Position Overview:
As a Contract Qualified Person, you will play a crucial role in maintaining the highest standards of product quality and regulatory compliance. You will be responsible for certifying batches for release to market, ensuring that all products meet the stringent requirements of regulatory authorities. This is a contract position with the potential for further extension, offering you the opportunity to work with a diverse and talented team in a challenging and rewarding environment.
Key Responsibilities:
Certify batches for release, ensuring compliance with regulatory requirements and company standards. Collaborate with cross-functional teams, including Quality Assurance, Regulatory Affairs, and Manufacturing, to ensure seamless product release processes. Conduct risk assessments and provide expert guidance on quality and compliance issues.
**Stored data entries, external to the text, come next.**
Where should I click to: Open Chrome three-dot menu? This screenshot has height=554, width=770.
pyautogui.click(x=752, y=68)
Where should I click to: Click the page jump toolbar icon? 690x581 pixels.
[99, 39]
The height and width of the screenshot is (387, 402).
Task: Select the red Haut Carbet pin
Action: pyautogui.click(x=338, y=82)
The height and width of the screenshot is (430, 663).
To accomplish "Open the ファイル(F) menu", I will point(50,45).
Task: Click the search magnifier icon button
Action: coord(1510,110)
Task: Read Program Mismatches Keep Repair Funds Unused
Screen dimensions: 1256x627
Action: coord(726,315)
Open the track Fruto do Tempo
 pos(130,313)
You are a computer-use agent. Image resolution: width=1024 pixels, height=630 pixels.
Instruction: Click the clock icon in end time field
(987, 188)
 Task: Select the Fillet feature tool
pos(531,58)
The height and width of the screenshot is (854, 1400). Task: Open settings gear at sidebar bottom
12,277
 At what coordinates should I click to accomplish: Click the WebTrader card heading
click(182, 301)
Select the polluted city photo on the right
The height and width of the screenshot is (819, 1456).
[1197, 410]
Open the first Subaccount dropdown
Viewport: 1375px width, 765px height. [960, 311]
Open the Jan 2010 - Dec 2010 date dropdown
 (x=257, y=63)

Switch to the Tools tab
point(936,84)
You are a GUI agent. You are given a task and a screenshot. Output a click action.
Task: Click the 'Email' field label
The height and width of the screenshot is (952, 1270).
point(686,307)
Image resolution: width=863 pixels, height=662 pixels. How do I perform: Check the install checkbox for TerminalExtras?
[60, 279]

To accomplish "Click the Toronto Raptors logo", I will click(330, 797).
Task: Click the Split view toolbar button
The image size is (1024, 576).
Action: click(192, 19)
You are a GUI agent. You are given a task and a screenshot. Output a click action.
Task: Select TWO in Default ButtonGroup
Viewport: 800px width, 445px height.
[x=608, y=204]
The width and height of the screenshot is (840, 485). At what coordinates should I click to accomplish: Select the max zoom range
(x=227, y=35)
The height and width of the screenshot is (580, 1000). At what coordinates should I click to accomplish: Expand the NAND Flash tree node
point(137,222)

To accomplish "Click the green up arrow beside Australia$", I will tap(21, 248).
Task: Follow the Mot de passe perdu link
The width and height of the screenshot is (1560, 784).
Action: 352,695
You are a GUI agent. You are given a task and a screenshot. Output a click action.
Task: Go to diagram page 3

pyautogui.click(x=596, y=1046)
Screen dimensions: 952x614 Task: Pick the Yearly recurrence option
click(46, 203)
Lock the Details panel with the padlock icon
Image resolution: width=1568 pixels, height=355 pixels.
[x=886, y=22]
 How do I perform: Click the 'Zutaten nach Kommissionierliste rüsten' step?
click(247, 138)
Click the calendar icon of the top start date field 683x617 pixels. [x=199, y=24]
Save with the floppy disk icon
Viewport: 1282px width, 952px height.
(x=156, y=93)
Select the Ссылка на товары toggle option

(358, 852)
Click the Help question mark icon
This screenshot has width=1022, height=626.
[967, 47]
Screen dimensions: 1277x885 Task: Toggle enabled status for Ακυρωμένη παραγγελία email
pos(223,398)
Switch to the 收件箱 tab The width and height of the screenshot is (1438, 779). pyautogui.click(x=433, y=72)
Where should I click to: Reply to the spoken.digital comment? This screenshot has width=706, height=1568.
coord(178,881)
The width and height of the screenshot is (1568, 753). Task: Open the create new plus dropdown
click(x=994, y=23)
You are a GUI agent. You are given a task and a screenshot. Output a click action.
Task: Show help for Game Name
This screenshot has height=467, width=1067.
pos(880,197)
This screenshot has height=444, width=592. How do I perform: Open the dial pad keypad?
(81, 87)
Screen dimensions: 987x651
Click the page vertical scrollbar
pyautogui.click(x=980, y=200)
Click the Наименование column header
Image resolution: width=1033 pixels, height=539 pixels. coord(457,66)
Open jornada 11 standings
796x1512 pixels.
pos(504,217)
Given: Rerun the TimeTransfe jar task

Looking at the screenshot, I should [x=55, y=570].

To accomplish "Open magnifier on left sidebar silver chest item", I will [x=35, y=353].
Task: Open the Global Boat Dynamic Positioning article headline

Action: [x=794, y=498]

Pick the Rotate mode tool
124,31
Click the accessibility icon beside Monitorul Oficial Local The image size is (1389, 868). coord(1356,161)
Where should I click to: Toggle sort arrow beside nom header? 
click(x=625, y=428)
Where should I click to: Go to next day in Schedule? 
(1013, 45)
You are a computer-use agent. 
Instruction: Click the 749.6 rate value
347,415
Review and approve manufacturing and testing documentation, including batch records and analytical data. Stay current with industry regulations and best practices to ensure the company's continued compliance and success.
Qualifications:
Qualified Person status in accordance with relevant regulatory requirements. Solid experience in the pharmaceutical and medical device industry. Thorough understanding of Good Manufacturing Practice (GMP) and regulatory guidelines. Strong analytical and problem-solving skills, with meticulous attention to detail. Excellent communication and interpersonal skills to effectively collaborate with diverse teams. Ability to work independently and make critical decisions under pressure.
Education and Experience:
Qualified Person certification in accordance with regulatory standards. Minimum of 5 years of experience in a similar role within the pharmaceutical or medical device industry.